Monitor and update inventory: An incomplete manifest makes it hard to track and defend devices on the network. “You can only protect what you know about,” says Shuler. “These things are mobile, which means they can end up in a closet and forgotten about. But when a new case comes around, somebody is just expecting a device to work — but it needs to be on the network doing its job and the software is six months out of date.”
Keep networks segmented: This helps clarify what teams and software are looking for — excess traffic or unusual behavior, for instance — based on who and what is authorized to use a network. “It’s important to keep these medical devices on their own separate network apart from the normal population of devices that have a lot of end user interaction,” McDowell says. Beyond safeguarding sensitive data, it also helps reduce congestion and improve performance.
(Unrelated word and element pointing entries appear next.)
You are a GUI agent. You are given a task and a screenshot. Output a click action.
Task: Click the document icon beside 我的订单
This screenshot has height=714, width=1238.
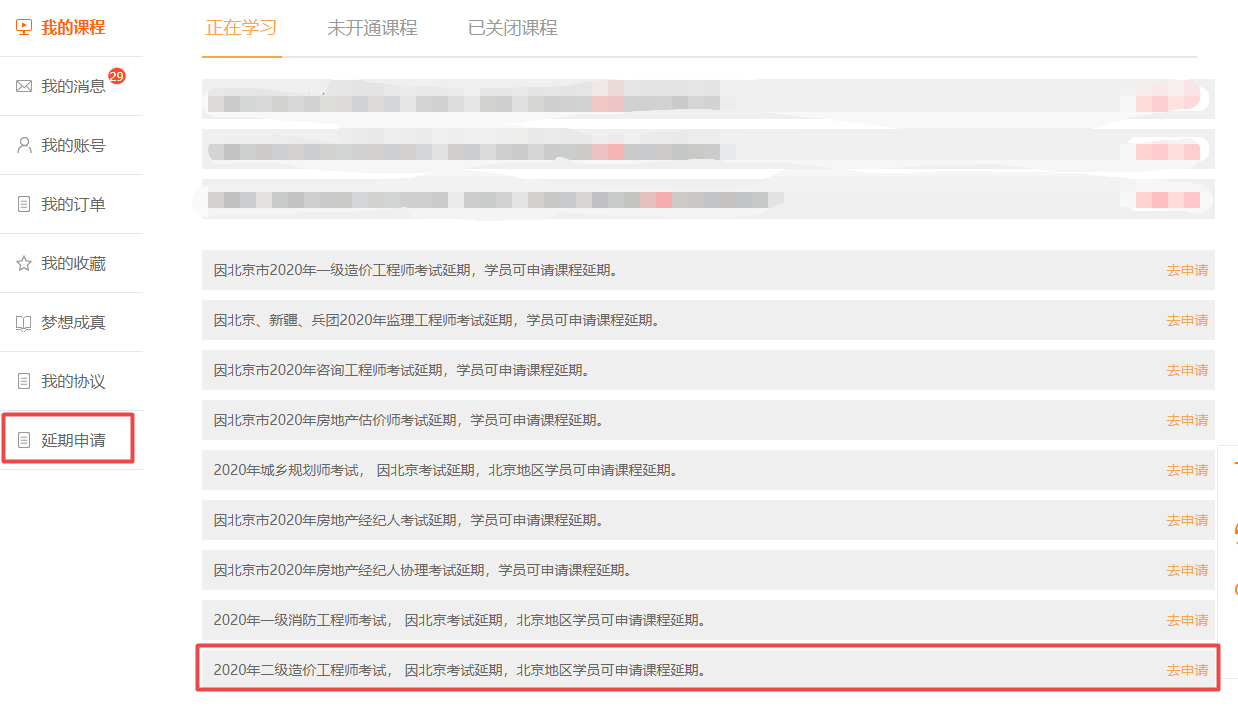pos(23,204)
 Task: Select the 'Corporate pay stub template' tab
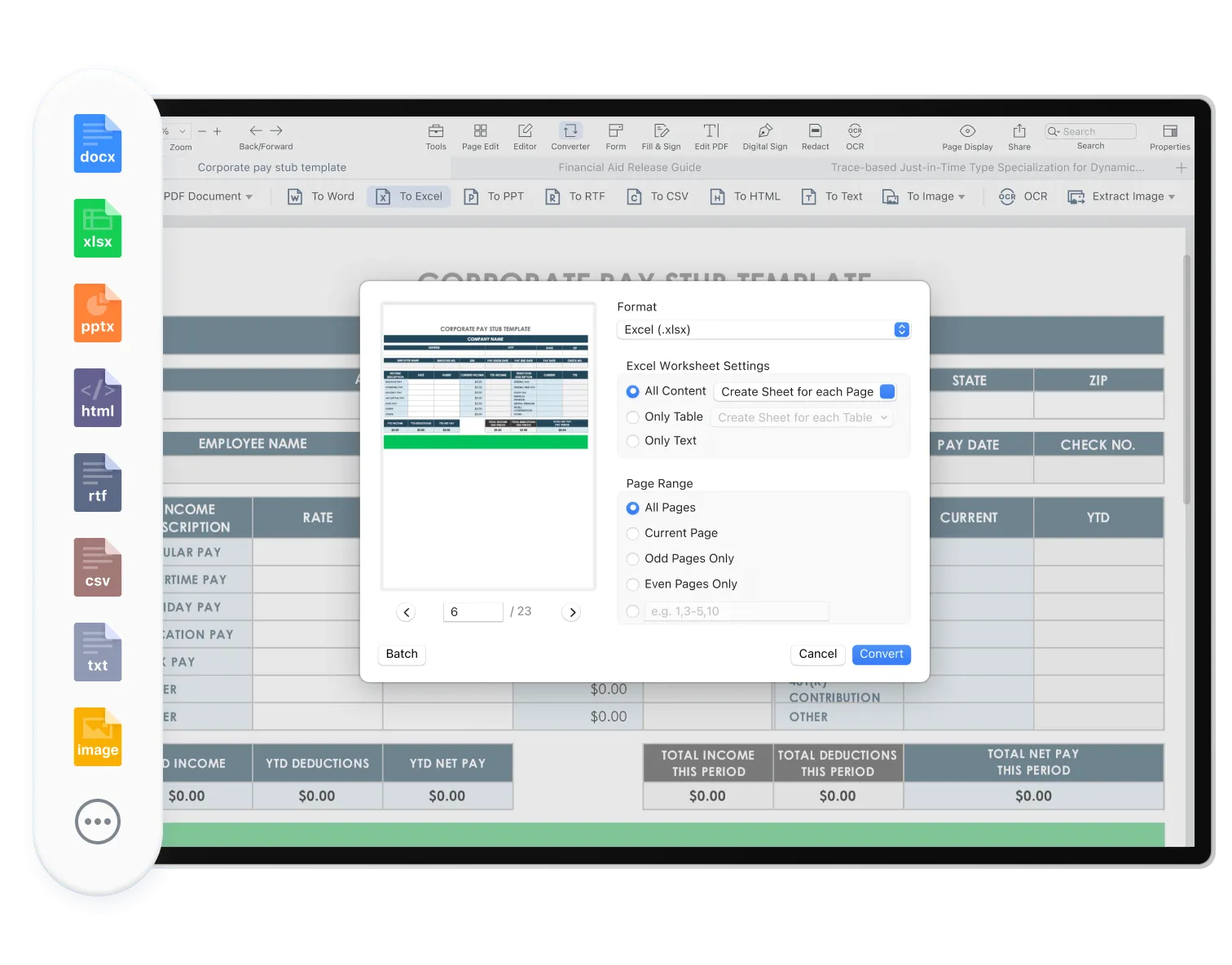[x=272, y=167]

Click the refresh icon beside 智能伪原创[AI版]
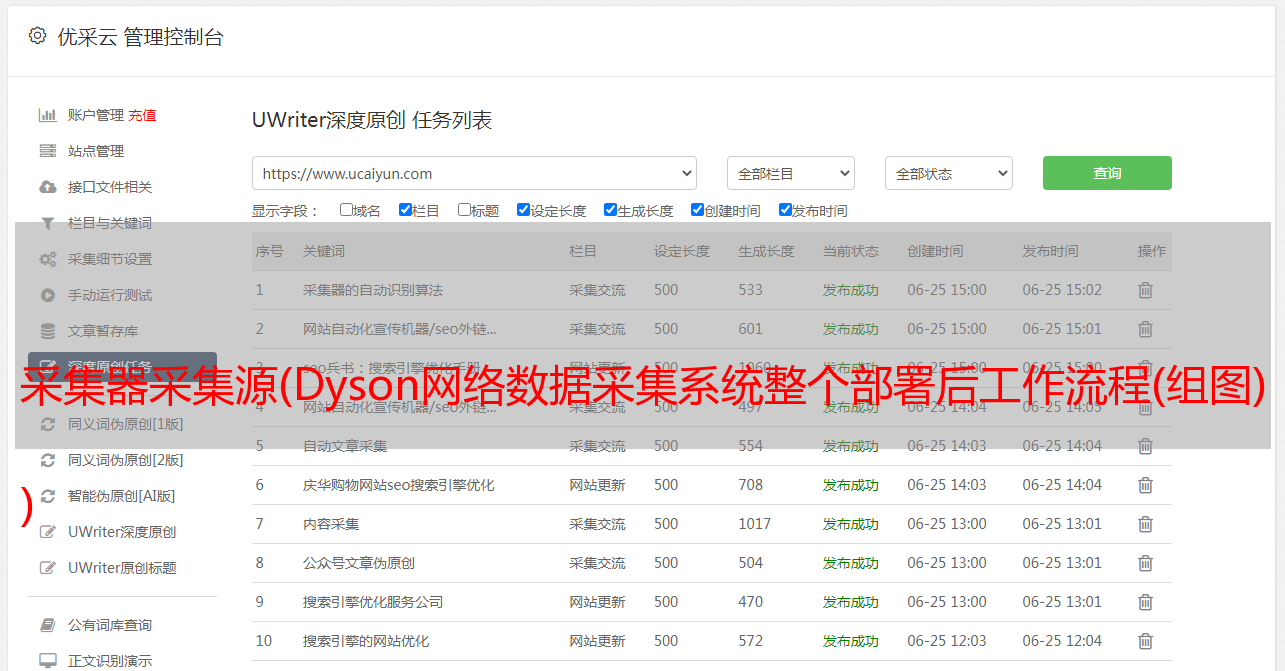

Know key dangers: To avoid alert fatigue, recognize indicators of compromise. “You want the alerts to be actionable,” says McDowell. “Indicators could be a virus on a device or something calling out to bad websites. That focus on the network monitoring side is detecting what’s attempting to go outbound.” Even if a device on the network gets an infection, the risk of a virus causing harm can be reduced if the command and control channel can be stopped, he adds.
Foster strong teamwork: Network monitoring can’t just be the focus of IT teams. Ensuring that all devices work safely and in harmony requires dialogue among multiple parties. That step was crucial for Phoenix Children’s. “I needed to talk to the clinical people, I needed to facilitate a networking discussion between vendor X and my network engineer, my biomedical engineer and my security engineer, and get them all to talk in the same way,” Shuler says.
Get outside assistance: To get a handle on their network activity, smaller hospitals might consider help from a consultant. McDowell experienced this firsthand while working for a hotline set up by the U.S. Department of Health and Human Services after WannaCry. “People were asking, ‘Do you have a good suggestion for a free or inexpensive firewall?’ It’s very rudimentary, and concerning because a lot of healthcare organizations don’t have dedicated security staff.”